Parallel aan de Limburgs-Limburgse grens loopt de drukbereden N78 die Tongeren verbindt met Maaseik en, verderop, Venlo. De route is van oudsher een ontmoetingsplek van Belgische en Nederlandse Limburgers, op zoek naar een klassiek bankstel, goedkope benzine, een tweede hands auto, of gewoon bier en vertier. “Lady S leest je hand in een ommezien, en als je extra betaalt helpt ze ook je meest onmiddellijke toekomst naar een hoogtepunt.”

Langs de Boulevard of Broken Dreams

Ze heeft al een poos staan keuvelen over de tijd dat de grenzen nog bewaakt werden. Dat er met de meeste douaniers niet te spotten viel. Op mijn achteloze vraag of ze vaak in Nederland komt, antwoordt ze snel en spontaan. Zelden eigenlijk. Ze schrikt van zichzelf en legt haar hand op haar mond: “U gaat dit toch niet in de gazet schrijven?”

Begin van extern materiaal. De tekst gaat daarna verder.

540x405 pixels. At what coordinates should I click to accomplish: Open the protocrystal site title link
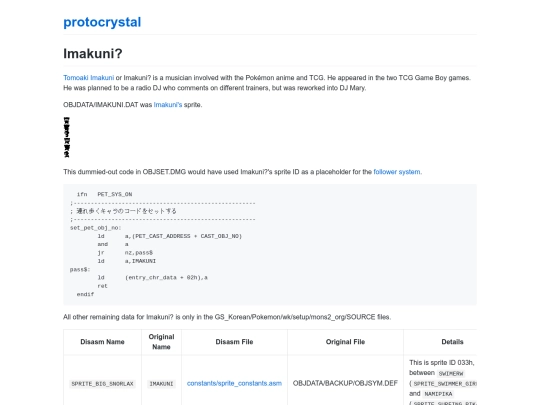coord(102,22)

Een leven lang heeft dit vriendelijke, bijna marmeren mevrouwtje dat een kwartier geleden nog zo ijverig de ramen stond te lappen in het Belgisch grensdorp Kessenich gewoond. Pal aan de Venloseweg, zoals de Rijksweg N78 daar heet. Nooit bezocht ze het Weert of Roermond, een half uurtje verderop. “Ik heb niks tegen Hollenders hoor”, verontschuldigt ze zich. “Helemaal niet. Maar het is gewoon niet eigen, snapt u?” Vlot verandert ze van gespreksonderwerp: de uitgebrande discotheek die al tien jaar ligt te verkommeren voor haar deur zonder dat iemand zich er ook maar iets van aantrekt.

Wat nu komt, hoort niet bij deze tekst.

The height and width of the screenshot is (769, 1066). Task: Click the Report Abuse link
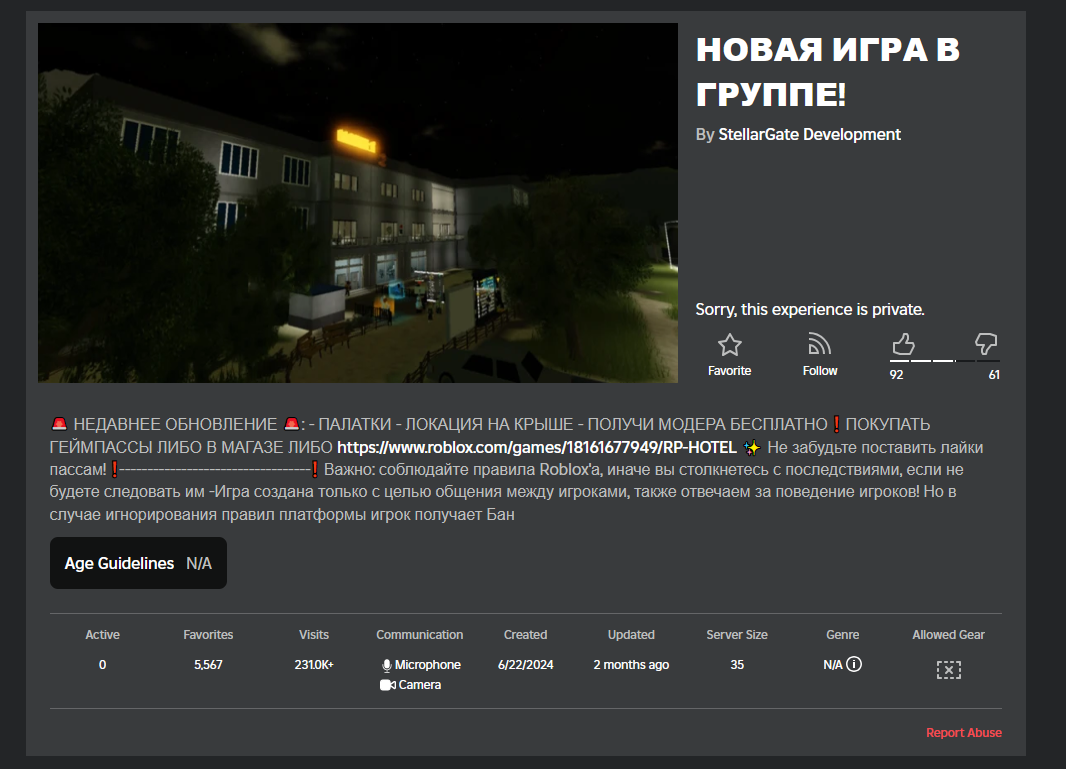(963, 733)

Ik snap het heel goed. Een jaar nadat in 1989 het boek Het Belgisch labyrint van Geert van Istendael was verschenen, vond ik een kleine annonce in een Nederlandse krant waarin een boerderijtje te huur werd aangeboden in Dilsen. Voor het eerst van mijn leven draaide ik bij Maasmechelen de N78 op in de richting van Maaseik om er een kijkje te nemen. Van het ene op het andere moment had ik het geordende Nederland verlaten voor een langgerekte weg bezaaid met supermarkten, cafés, winkels, bordelen, neonreclames, drankhallen, autohandelaren, lappen landbouwgrond en protserige bungalows, de ene nog lelijker dan de andere. Je reinste Amerika, buitenland in elk geval. Ik kon toen nog niet vermoeden dat ik de volgende zeven jaar dagelijks via deze weg dit buitenland zou betreden. Net als het marmeren mevrouwtje bleek in Dilsen ook mijn nieuwe buurman hooguit één keer per jaar de grens over te steken. Om in Maastricht geld op zijn spaarrekening te storten.

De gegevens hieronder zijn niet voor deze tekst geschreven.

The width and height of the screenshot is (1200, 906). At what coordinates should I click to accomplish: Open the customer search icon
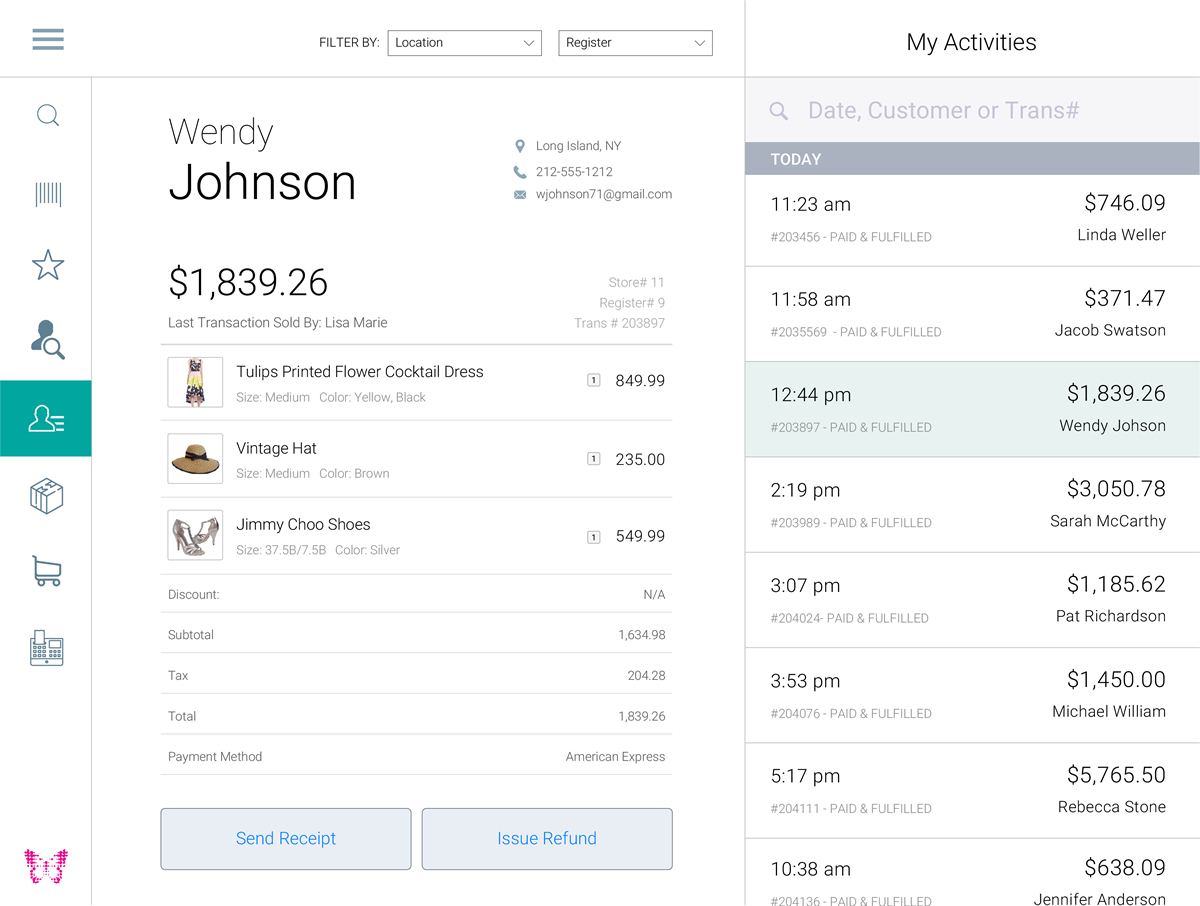(x=47, y=340)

Het boek van Van Istendael was verplichte kost om iets te leren over mijn nieuwe woonland. Ik wilde begrijpen hoe mensen kunnen wonen langs een langgerekt, aan weerszijden bebouwd lint tussen Tongeren en Kessenich waar dag in dag uit auto’s met absurde snelheden langs de meest bizarre bouwsels razen.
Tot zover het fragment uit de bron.